O eurodeputado do PSD Sebastião Bugalho optou por destacar do discurso de Marcelo Rebelo de Sousa a ideia de que é necessária "uma reaproximação do Reino Unido à Europa", considerando que Portugal pode ser um "ponto especial" nessa reaproximação por ser um aliado histórico e de longa data de Londres. "Parece-me que Marcelo Rebelo de Sousa está a apontar uma oportunidade com muita pertinência, que acho que nós, eurodeputados portugueses, não podemos ignorar e que eu espero que o Conselho e a Comissão também não ignorem", pediu, saudando ainda o facto de Marcelo ter observado que há "um sinal de intermitência" na relação com os Estados Unidos.
O eurodeputado do Chega Tiago Moreira de Sá considerou que Marcelo fez um "bom discurso", mas lamentou que o Presidente da República não tenha falado sobre os "principais problemas dos dias de hoje", referindo-se à "imigração maciça e descontrolada, os problemas de segurança, a estagnação económica das classes médias ou a crise demográfica". Sobre a ideia de que "não há portugueses puros, mas diversos", o eurodeputado do Chega considerou que "isso é uma evidência" e, questionado se não viu nessa mensagem uma crítica indirecta a André Ventura, respondeu que, se houve essa crítica, é errada porque o Presidente não deve "tomar partido na luta eleitoral".
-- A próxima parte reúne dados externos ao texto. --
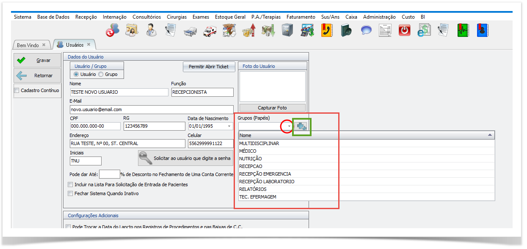Check Fechar Sistema Quando Inativo

[x=70, y=193]
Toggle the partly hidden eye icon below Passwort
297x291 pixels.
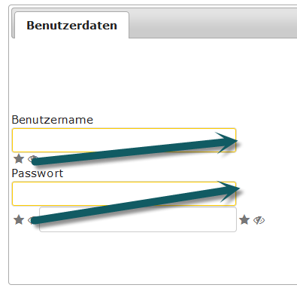click(x=31, y=220)
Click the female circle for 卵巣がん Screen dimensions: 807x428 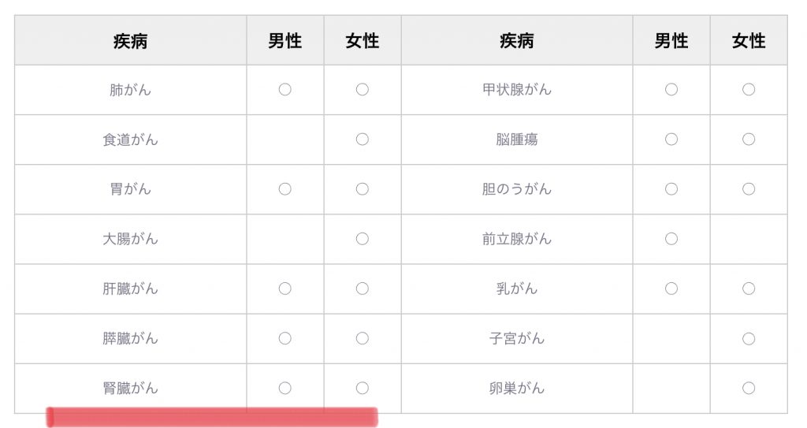749,388
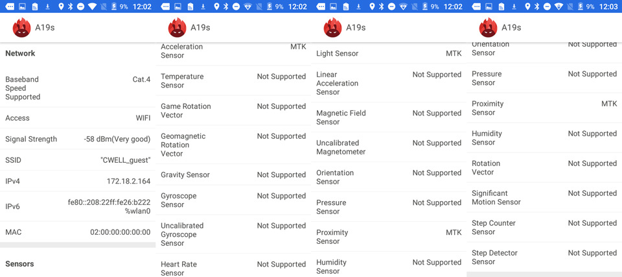Open the MAC address row
Viewport: 622px width, 277px height.
[78, 232]

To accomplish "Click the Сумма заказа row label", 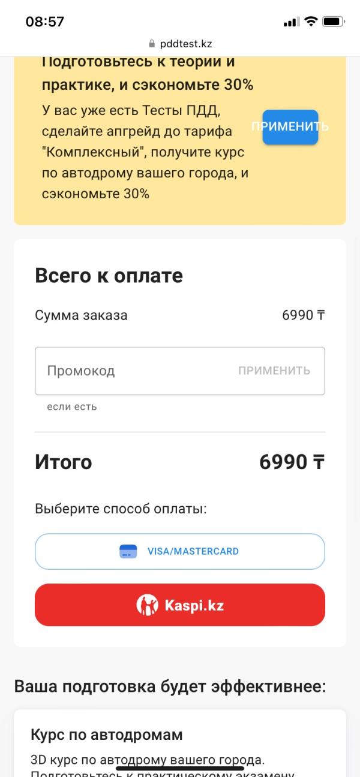I will (81, 315).
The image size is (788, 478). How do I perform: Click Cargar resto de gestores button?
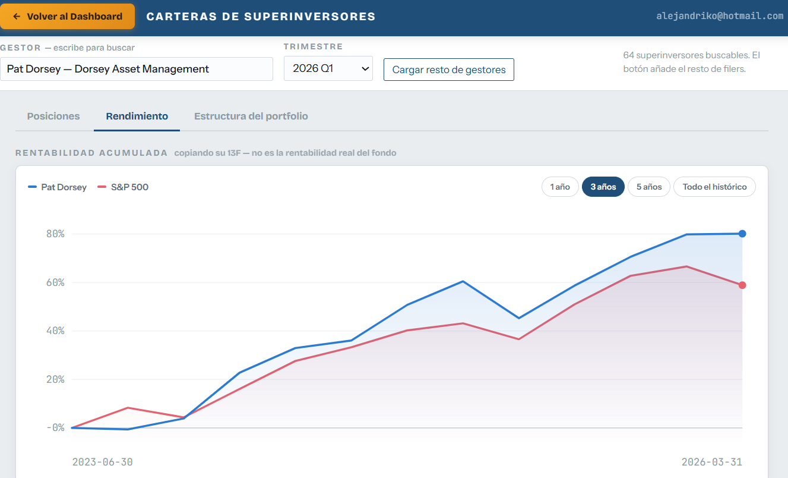(x=449, y=70)
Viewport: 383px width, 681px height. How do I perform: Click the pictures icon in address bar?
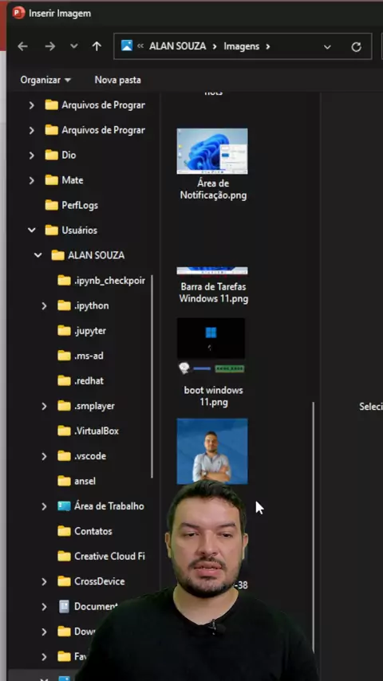pyautogui.click(x=127, y=45)
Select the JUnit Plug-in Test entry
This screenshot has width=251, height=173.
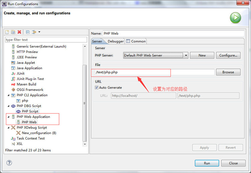30,79
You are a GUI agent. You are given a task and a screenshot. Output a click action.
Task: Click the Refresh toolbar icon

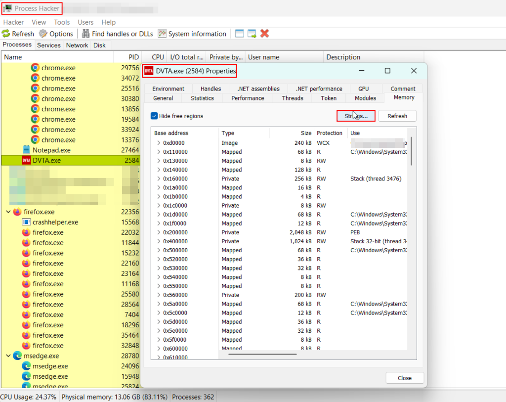(6, 34)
A eurodeputada da IL, Ana Vasconcelos considerou que o dia de hoje "é muito importante para Portugal e Espanha", afirmando ser um orgulho pertencer à UE, enquanto a deputada do CDS Ana Miguel Pedro disse que Marcelo fez um "bom discurso, convictamente europeísta" e de apelo à união, o que disse ser importante "num contexto internacional marcado por grande instabilidade".
Em sentido contrário, o eurodeputado do PCP João Oliveira disse não acompanhar o Presidente da República quanto aos benefícios que associou à adesão à UE, frisando que, nos últimos 40 anos, Portugal "se atrasou comparativamente aos outros países, particularmente com economias mais desenvolvidas". "É um país que é hoje mais dependente na produção alimentar, industrial, num conjunto de aspectos absolutamente decisivos em que os nossos sectores produtivos foram duramente penalizados pelas políticas da UE, um país que vê sacrificada a sua soberania", disse, reiterando que o discurso de Marcelo Rebelo de Sousa "não coincide com a avaliação" que o PCP faz da adesão à UE.